REQUIRED WORK = Please set down exactly the lines from the one containing "Given: Click the" through the last line of the records below, both included, with no pictures.

MATERIAL PROVIDED =
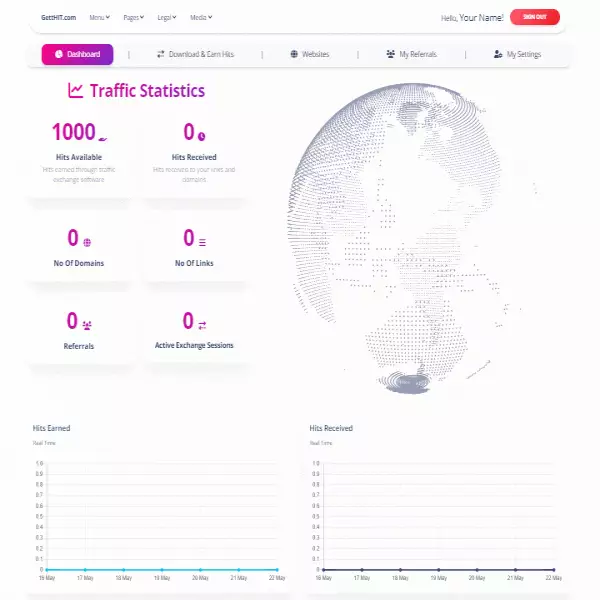Viewport: 600px width, 600px height.
Task: Switch to the Download & Earn Hits tab
Action: 199,54
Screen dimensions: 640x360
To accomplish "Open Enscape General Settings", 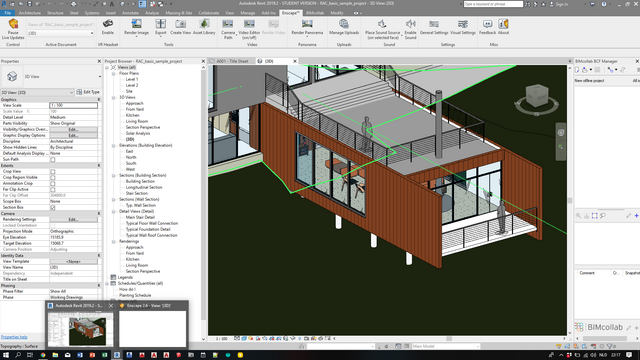I will (x=434, y=24).
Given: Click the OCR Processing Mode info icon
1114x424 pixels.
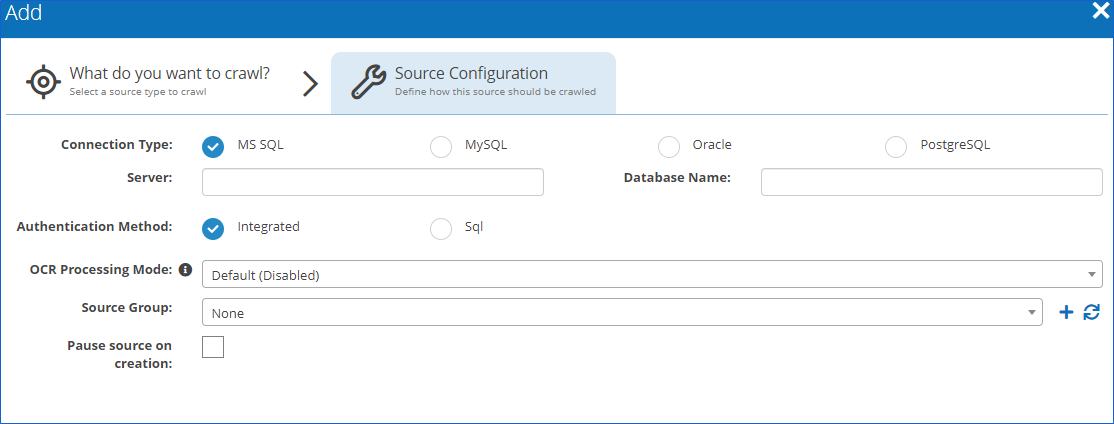Looking at the screenshot, I should (185, 270).
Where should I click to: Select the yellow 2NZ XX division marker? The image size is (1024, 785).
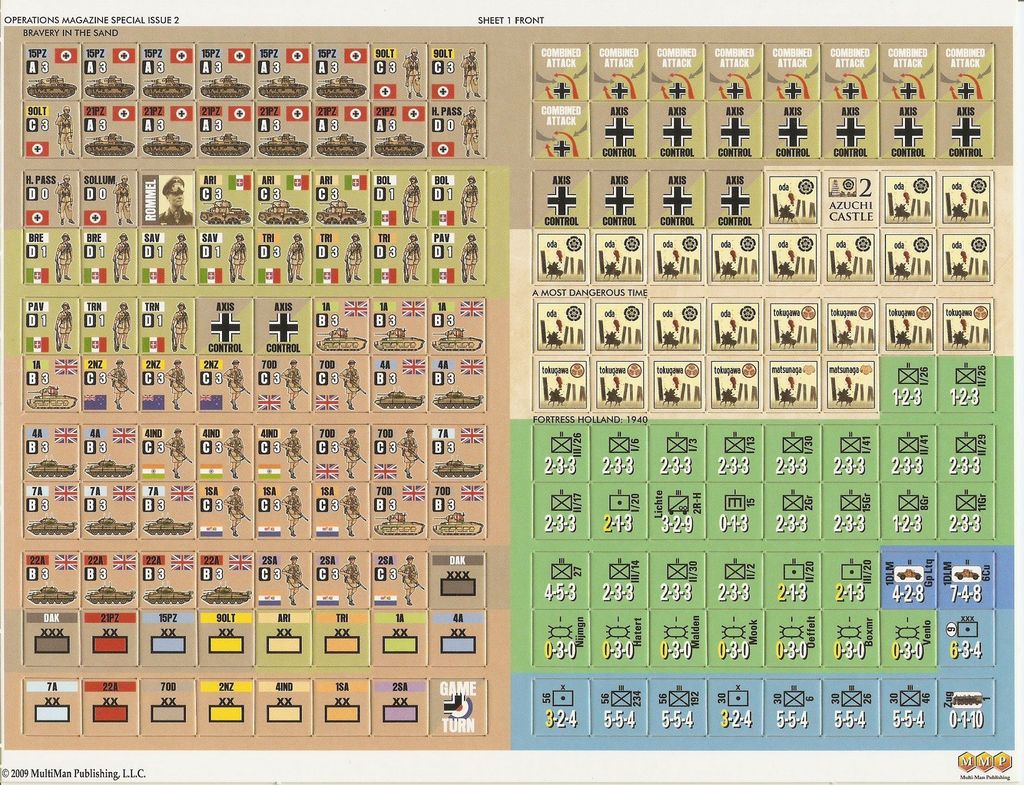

EXPECTED ANSWER =
Given: Click the OCR Processing Mode info icon
1114x424 pixels.
Looking at the screenshot, I should (185, 270).
Where should I click to: Select the yellow 2NZ XX division marker? The image size is (1024, 785).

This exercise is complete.